You make analogies all the time. Analogies are never the same as the thing we're talking about. That's why they're analogies.
Economics isn't art, but all I'm saying is that the descriptive approach, as you conceive it, is prior to any value judgments. You're wrong about that, and I'm using art in order to demonstrate that you can't separate description from prescription (to use your terms). Any observational act is automatically evaluative and prescriptive.
The descriptive action is evaluative in and of itself. That's what I'm trying to say. It doesn't somehow evade evaluative judgment. You cannot separate them.
You obviously ignored what I've said because you're still trying to separate two things that are inseparable.
I'm saying the argument doesn't apply except where it does. And that is not here. If I said "I have all the information about X", you could rightly respond that no one ever has all the information. But the "imperfect information" critique otherwise manifests as a handwave of the information that is in hand.

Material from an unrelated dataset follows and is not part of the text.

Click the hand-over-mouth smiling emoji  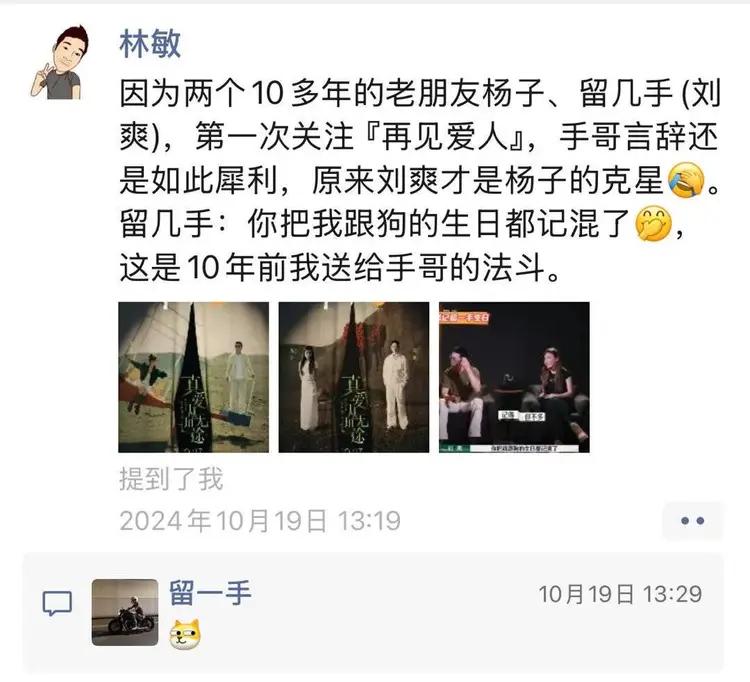point(653,224)
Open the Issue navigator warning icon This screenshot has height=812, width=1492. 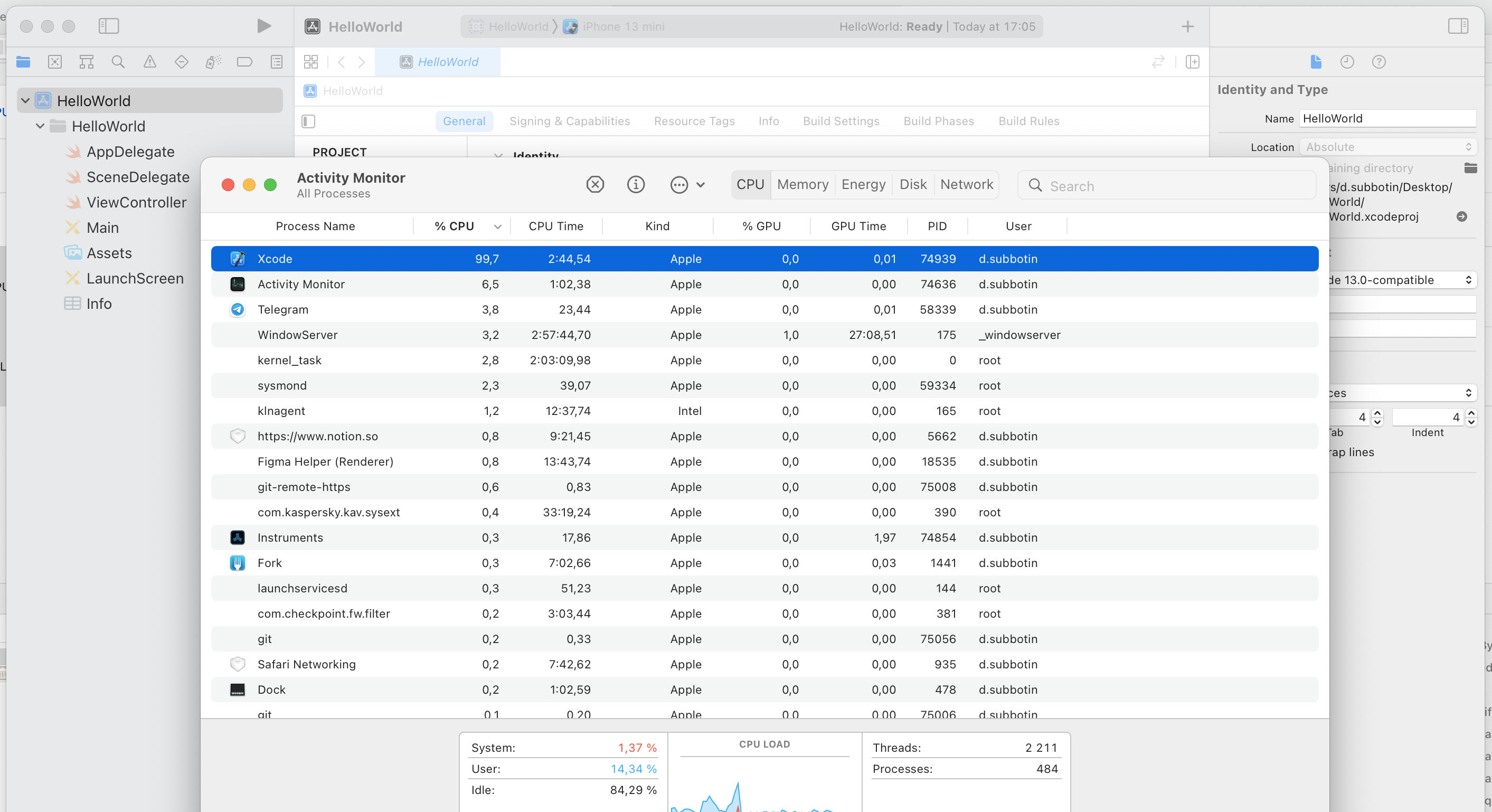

It, or the actor(s) described, does/do not require perfect information, since it's descriptive of behavior acting always-already-under imperfect information. Even more to the point about the constant of imperfect information as it regards economic calculation, I do not "know what tomorrow may bring". I do not fully understand cause and effect. I am making more or less educated guesses about what will bring about my desired end. Conditions constantly change, both externally and internally. This is not a weakness of praxeology but a strength.
An observation is also prescriptive?
There is a difference in "this is the color blue" vs "I like/don't like the color blue", although we might call them both evaluative. I don't know what would be a satisfactory distinction between these to you.
I find this to be a misinterpretation of praxeology. But since you've read more on this than me, I'll take your word for it that it doesn't ask perfect information (or assume perfect information, and perfect empirical abilities) of its actors. Furthermore, I'll assume that praxeology can apply to non-human actors.
Again, you're deploying misapplications and false dichotomies.
An observation is also prescriptive yes; because an observation does not entail that one must speak it. Observations and evaluations take place simultaneously; there is no separating them from each other. As soon as you notice that something is blue, you also have an awareness of whether you like blue or not.
Now, an evaluative statement such as "This is blue" is still evaluative because it relies on the very empirical instruments that formulate the way we evaluate the world. Our values derive from the perceptive senses that allow us to interpret the world around us. That these are inherently bound up with the way we automatically evaluate the world doesn't strike me as obscure and sketchy, but as obvious. Blue is an English word, it has an etymological history, it carries connotations (sad, boy, etc.) and denotations (sky, ocean, etc.), and none of these can be separated from the act of observation. For other cultures, maybe entirely different associations prevail. Either way, you can't viably make the claim that an act of observation is purely observational and non-evaluative.